The fourth book in the A Time to… Star Trek: TNG series.

Publication year: 2004
Format: print
Page count: 332 plus a short preview of the next book
Publisher: Pocket Books

In the previous book the Enterprise-E was sent to explore a region of space where the Admiralty though they would find only the ruins of a dead civilization. Instead the crew found the Dokaalans who had survived their homeworld’s destruction and are now living in a few mining colonies among the asteroids near their former planet. Because the asteroid field had has lots of radiation, Enterprise’s systems aren’t working properly. Still, when the crew noticed that one of the colonies was in danger, they sprang to action and tried to save as many as they could. The Dokaalans were grateful even if some of them were suspicious of the mighty starship which had technology the Dokaalan’s haven’t even dreamt about. Since then, Picard and his crew have tried to help any way they can. The Dokaalan’s have shared their most ambitious project: to terraform a nearby planet to suit their needs as a new homeworld.

However, an alien race has infiltrated the Dokaalans using holographic suits. The infiltrators have subtly sabotaged the Dokaalan’s colonies and even the terraforming effort. Now the aliens have even infiltrated the Enterprise and are reading to destroy it if needed.

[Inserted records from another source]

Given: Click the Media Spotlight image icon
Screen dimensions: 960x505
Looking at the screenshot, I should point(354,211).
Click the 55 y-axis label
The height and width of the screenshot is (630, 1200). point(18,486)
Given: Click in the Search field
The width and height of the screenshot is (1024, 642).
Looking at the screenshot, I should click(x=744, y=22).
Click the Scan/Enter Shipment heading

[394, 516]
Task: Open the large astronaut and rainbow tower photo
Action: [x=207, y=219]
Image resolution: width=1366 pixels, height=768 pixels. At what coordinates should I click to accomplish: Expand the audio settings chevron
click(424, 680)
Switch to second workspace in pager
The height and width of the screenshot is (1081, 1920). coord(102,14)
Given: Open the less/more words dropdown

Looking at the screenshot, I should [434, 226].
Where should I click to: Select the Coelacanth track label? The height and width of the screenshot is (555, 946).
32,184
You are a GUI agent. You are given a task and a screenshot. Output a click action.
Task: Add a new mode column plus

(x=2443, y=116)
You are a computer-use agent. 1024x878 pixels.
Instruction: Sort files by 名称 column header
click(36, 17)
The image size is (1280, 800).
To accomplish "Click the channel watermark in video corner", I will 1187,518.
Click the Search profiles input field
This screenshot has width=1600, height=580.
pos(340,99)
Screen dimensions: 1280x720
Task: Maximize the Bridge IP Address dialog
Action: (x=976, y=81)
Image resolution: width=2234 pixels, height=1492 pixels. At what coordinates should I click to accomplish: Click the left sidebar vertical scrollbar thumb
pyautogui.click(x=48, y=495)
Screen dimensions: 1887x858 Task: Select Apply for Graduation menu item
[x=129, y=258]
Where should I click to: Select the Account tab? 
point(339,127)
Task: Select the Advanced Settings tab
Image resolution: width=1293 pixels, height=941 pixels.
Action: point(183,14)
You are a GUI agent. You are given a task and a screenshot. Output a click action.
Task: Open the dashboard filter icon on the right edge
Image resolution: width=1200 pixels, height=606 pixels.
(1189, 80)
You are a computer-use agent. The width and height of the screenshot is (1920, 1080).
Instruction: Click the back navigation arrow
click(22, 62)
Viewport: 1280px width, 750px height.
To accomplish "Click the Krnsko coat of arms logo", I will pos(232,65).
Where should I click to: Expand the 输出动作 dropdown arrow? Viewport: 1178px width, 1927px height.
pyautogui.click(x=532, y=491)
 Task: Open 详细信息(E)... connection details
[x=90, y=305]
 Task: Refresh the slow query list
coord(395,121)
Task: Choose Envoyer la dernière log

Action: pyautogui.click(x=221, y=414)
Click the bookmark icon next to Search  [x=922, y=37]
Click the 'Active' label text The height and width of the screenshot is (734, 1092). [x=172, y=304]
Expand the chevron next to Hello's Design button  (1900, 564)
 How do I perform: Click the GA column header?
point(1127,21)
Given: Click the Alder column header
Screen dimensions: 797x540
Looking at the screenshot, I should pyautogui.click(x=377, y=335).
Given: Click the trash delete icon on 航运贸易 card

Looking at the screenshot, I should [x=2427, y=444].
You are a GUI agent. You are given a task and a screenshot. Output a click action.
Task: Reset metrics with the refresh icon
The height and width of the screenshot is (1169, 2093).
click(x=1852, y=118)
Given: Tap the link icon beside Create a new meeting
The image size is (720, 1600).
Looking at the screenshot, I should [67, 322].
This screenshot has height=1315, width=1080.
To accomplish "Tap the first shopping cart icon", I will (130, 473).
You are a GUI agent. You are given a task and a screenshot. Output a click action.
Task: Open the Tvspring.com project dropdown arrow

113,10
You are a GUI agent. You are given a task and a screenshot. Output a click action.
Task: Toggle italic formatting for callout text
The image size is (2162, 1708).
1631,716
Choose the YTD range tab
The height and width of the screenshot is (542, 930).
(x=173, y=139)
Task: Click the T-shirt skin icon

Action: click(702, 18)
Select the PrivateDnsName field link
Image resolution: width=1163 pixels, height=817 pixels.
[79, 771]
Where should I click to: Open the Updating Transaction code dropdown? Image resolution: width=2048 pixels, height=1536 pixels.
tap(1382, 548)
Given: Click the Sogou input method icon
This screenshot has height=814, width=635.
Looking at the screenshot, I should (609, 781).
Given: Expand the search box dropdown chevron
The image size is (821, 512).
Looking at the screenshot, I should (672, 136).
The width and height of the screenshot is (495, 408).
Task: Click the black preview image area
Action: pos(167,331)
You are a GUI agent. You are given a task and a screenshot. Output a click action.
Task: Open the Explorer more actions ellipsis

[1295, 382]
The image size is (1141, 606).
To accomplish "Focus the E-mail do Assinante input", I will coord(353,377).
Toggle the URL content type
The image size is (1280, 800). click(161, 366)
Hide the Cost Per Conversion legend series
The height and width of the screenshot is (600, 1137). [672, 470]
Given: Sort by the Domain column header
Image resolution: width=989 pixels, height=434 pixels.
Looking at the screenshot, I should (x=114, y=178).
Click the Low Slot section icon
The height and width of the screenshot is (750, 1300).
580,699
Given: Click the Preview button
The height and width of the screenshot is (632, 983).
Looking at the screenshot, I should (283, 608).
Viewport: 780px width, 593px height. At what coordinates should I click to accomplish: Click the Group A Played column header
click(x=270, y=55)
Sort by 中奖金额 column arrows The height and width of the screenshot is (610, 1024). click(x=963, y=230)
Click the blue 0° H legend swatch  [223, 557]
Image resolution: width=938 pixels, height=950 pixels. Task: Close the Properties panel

This book continues the somber mood that the three previous books had. New characters are introduced only to be killed off, Picard is second guessing himself, and the already beleaguered Dokaalans face problems everywhere. The characters also angst a lot over previous decisions which I thought was unnecessary, especially for such experienced officers as Picard, Riker, and Crusher.

The Dokaalans seems to be very resilient species. Most of their race died when their homeworld was destroyed by a natural disaster but the survivors managed to build lives on the asteroid mining colonies which had been meant to be temporary. Their resources were limited and their space technology is rudimentary, and the Enterprise crew compares it to Earth’s early 21th century technology. Still, the Dokaalans have started the terraforming project which would take centuries to finish. They seem to accept the Enterprise crew pretty easily considering that until the Enterprise showed up, they had no idea other people than their own even existed. However, the Dokaalans have to be very practical. There’s some mention that the more religious thought that the Enterprise had been sent by their god but this wasn’t explored further.

Picard and his crew try to help the Dokaalans as best they can. However, because the radiation limits their technology’s usefulness, they are often frustrated with how little they can do. For example, the teleporters don’t operate and sensors have only limited range. The crew rescues large groups of wounded Dokaalans twice, so the medical staff is featured more than is usual.

We get short chapters from the POV of the infiltrators. The alien aboard the Enterprise is actually unusually moral for his profession; he doesn’t like killing and avoids it. On the other hand, he would destroy the Enterprise if ordered. He also doesn’t expect to be able to leave the ship before that. However, his primary mission is to destroy Data and he manages to shut down the android at the start of the book. These chapters are very effective at bringing the tension level up.

Unfortunately, there’s again a lot of repetition. Previous plot point are told again when the characters mull them over or talk about them, and a couple of times even a couple of previous paragraphs is summed up again which seemed a bit weird.

Like in the previous book, there are a lot of references to earlier TNG episodes and when the crew finds out that there’s an infiltrator in the ship, they muse about the Dominion war and the Founders. This is, of course, a treat to long time fans. Unfortunately, sometimes they slow the pace down and interfere with the story.

The ending wraps up the story nicely.